Impende realçar, ainda, que a Lei Perse, conforme o seu artigo 5º, traz uma série de medidas para financiar os benefícios fiscais, justamente com o fim de não incorrer em inconstitucionalidade por tal fundamento. Entre as formas de financiamento, a Lei Perse prevê, além de recursos orçamentários do Tesouro Nacional, a possibilidade de utilização de fontes, tais como: o valor referente a 3% do dinheiro arrecadado com as loterias; recursos de emissão de títulos do Tesouro Nacional para ações emergenciais e temporárias; dotação orçamentária específica; e, de forma genérica, a possibilidade de outras fontes; razões pelas quais se constata como também preenchido esse último requisito.
Da conclusão
Diante o exposto, conclui-se que, em uma visão geral, o benefício fiscal instituído pela Lei nº 14.148/21 (Lei Perse) é um importante mecanismo que permite ao Estado agir de forma interventiva no domínio econômico e no exercício de sua competência tributária, com a finalidade de materializar determinada política pública, revestindo-se de aparente constitucionalidade, ante ao cumprimento dos requisitos previstos na Constituição Federal de 1988 e em consonância com entendimentos do Pretório Excelso.
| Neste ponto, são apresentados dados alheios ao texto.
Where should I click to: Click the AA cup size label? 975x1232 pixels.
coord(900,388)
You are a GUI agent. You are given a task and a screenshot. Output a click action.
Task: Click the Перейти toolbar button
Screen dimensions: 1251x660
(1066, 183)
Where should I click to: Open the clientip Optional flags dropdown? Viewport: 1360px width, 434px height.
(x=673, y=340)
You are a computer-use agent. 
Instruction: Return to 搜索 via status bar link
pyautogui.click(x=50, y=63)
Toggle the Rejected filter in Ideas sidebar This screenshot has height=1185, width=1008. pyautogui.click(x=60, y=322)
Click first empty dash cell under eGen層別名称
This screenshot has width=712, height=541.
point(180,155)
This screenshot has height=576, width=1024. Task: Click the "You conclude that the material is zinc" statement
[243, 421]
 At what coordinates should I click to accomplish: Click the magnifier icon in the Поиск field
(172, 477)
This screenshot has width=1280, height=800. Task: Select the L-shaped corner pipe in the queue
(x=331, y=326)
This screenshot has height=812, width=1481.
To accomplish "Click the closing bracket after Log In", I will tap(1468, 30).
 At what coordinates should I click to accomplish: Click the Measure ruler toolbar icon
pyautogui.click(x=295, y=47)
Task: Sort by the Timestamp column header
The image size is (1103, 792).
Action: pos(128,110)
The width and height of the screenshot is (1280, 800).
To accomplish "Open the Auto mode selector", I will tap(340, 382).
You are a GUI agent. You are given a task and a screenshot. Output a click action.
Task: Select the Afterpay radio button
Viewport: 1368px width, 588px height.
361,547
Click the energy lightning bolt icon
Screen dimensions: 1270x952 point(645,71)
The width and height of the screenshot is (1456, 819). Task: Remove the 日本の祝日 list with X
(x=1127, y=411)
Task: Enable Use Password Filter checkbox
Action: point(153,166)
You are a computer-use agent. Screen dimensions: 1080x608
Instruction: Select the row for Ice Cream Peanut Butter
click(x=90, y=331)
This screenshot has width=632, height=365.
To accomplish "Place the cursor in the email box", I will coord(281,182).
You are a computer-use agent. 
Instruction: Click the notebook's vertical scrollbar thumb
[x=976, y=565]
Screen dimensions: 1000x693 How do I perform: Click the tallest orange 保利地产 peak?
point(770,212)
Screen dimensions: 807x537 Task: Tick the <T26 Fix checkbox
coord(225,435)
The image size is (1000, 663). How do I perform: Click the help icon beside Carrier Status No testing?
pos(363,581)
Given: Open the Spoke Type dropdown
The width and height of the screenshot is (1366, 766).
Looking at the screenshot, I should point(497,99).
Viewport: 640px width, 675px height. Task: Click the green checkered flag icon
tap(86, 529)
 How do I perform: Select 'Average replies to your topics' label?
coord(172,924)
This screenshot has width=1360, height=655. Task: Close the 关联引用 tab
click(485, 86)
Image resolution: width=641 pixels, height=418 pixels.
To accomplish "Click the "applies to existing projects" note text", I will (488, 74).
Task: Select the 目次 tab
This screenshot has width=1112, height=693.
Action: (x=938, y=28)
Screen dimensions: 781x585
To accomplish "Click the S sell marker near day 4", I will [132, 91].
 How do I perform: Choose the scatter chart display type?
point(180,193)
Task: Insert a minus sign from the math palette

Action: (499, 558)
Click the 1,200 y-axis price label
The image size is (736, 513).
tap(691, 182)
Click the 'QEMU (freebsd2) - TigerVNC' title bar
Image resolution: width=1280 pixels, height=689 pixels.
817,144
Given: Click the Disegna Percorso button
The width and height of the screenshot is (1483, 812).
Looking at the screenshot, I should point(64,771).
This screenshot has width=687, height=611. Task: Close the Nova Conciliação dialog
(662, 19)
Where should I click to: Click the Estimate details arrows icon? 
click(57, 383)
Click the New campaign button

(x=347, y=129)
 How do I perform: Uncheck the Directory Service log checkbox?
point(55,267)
Ainda assim, observa-se a possibilidade do controle de constitucionalidade da Lei Perse, por meio de uma ação direta de inconstitucionalidade, com a possível alegação de vício de iniciativa ou não previsão de estimativa de impacto orçamentário, tendo em consideração que esses temas são constantemente enfrentados pelo próprio STF.
Finalmente, é bom lembrar que ainda será necessário aguardar os próximos capítulos sobre esse importante tema tributário de intervenção econômica, notadamente, o decreto de regulamentação em nível infralegal.